La SARL Société des Bétons Contrôles [Localité 5] (ci-après SBCT) a pour activité principale la fabrication de béton prêt à l’emploi.
Par lettre recommandée avec accusé de réception en date du 2 mars 2021, la SBCT a mis en demeure la société Arrix Sol Béton de lui régler la somme de 72.187,20 euros résultant des livraisons de béton effectuées par elle et par la société Sopragglo Odos, aux droits de laquelle elle vient, et des factures qu’elle a émises du 31 mars 2018 au 31 mai 2018.
Cette mise en demeure étant restée vaine, par acte en date du 22 mars 2021, la société SBCT a assigné la société Arrix devant le tribunal de commerce de Tarbes pour obtenir sa condamnation à lui payer ladite somme majorée des intérêts légaux à compter de la mise en demeure du 2 mars 2021, outre 5.000 euros en application de l’article 700 du code de procédure civile et dépens.
Par jugement du 20 juin 2022, le tribunal de commerce de Tarbes a
— condamné la société Arrix Sol Béton à verser à la Société des Bétons Contrôles [Localité 5] – SBCT – la somme de 72.187,20 € à titre principal augmentée des intérêts au taux légal à compter de la mise en demeure du 2 mars 2021 ;
— condamné la société Arrix Sol Béton à verser à la Société des Bétons Contrôles [Localité 5] – SBCT – la somme de 3.500 € au titre de l’article 700 du code de procédure civile et débouté cette dernière du surplus de sa demande ;
— rejetée tous autres moyens et prétentions des parties ;
— condamné la société Arrix Sol Béton aux entiers dépens de l’instance, taxés et liquidés pour ce qui concerne le greffe à la somme de 69,59 € TTC.
Par déclaration en date du 25 août 2022, la SARL Arrix Sol Béton a relevé appel de ce jugement.
Par ordonnance du 13 mars 2024, le conseiller de la mise en état de la 2ème chambre 1ère section de la cour d’appel de Pau a rejeté la demande de sursis à statuer présentée par la SARL Arrix Sol Béton, l’a condamnée à verser à la Société des Bétons Contrôles [Localité 5] (SBCT) la somme de 600 euros sur le fondement de l’article 700 du code de procédure civile au titre des frais irrépétibles et a réservé les dépens.

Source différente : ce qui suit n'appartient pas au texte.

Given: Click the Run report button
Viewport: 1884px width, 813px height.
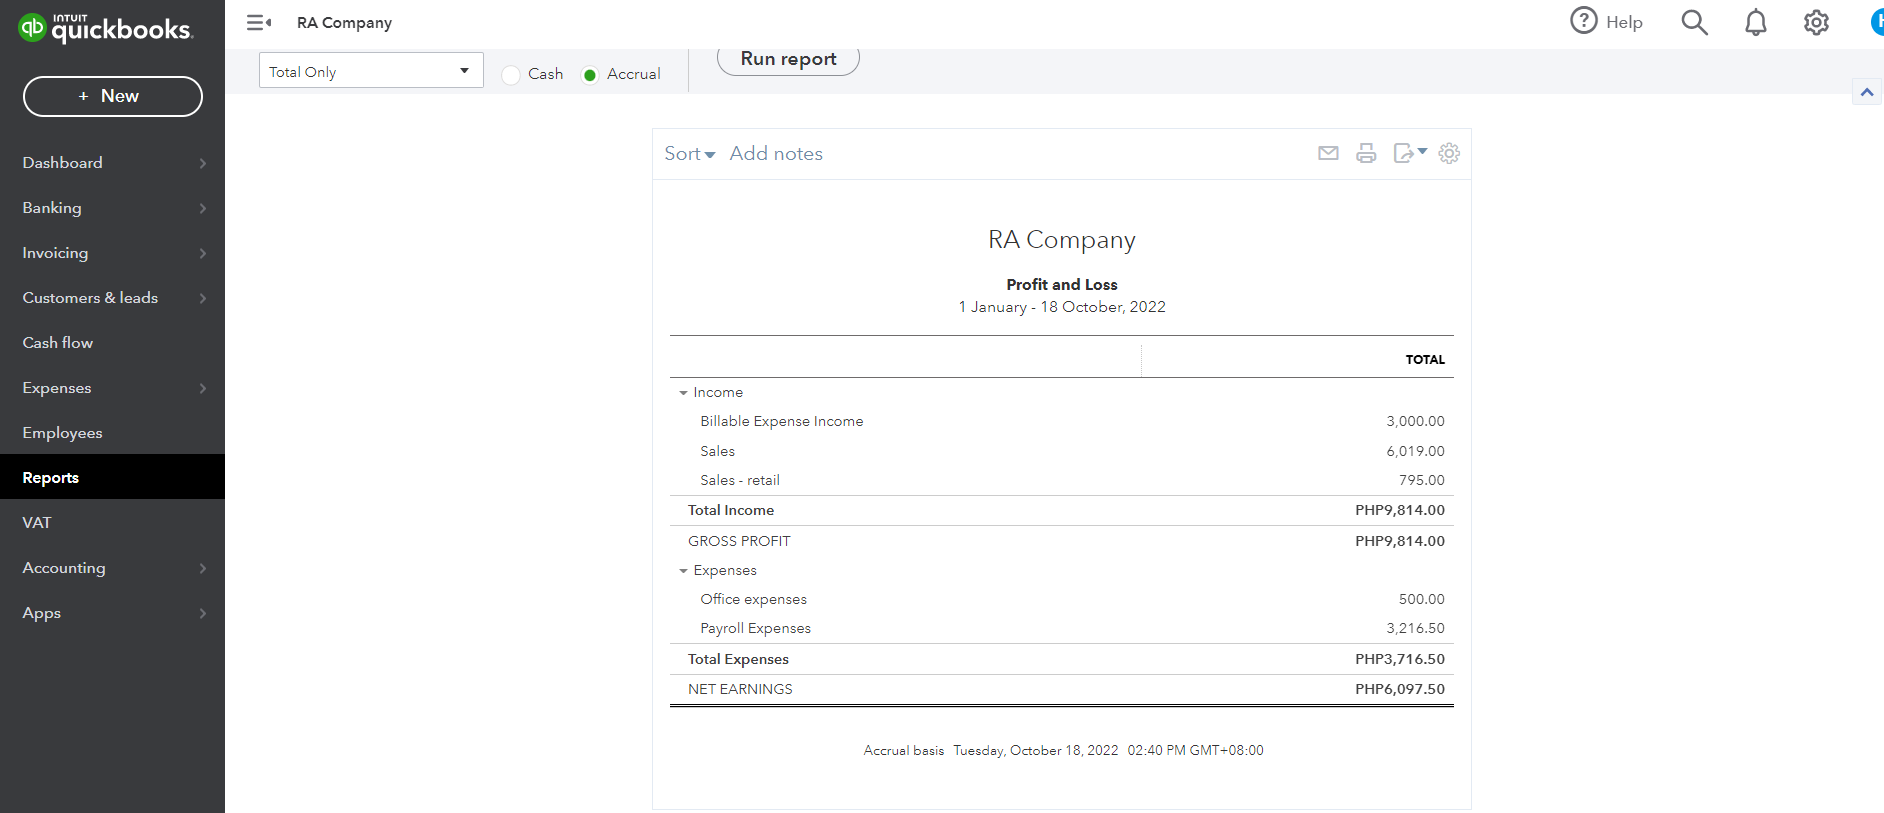Looking at the screenshot, I should (x=788, y=59).
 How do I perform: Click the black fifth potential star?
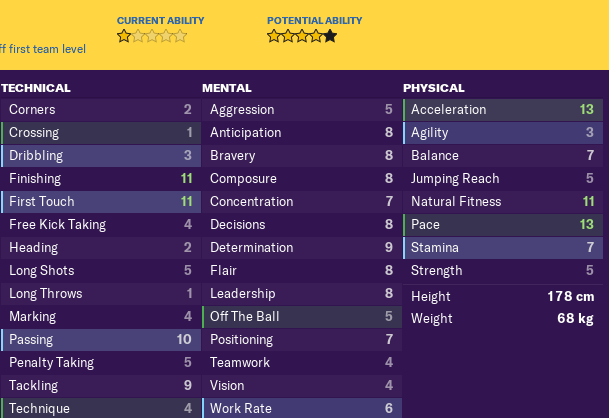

Par arrêt du 31 octobre 2024, la cour a déclaré irrecevable la requête en déféré déposée le 28 mars 2024 par la société Arrix à l’encontre de l’ordonnance du conseiller de la mise en état du 13 mars 2024, constaté l’extinction de l’instance en déféré, constaté le dessaisissement de la cour d’appel de Pau de l’instance en déféré à l’encontre de l’ordonnance du conseiller de la mise en état du 13 mars 2024 (N° RG 24/00979), réservé les dépens, condamné la société Arrix Sol Béton à payer à la Société des Bétons Contrôles [Localité 5] (SBCT) la somme de 500 euros au titre des dispositions de l’article 700 du code de procédure civile et débouté la société Arrix Sol Béton de sa demande formulée sur le fondement des dispositions de l’article 700 du code de procédure civile.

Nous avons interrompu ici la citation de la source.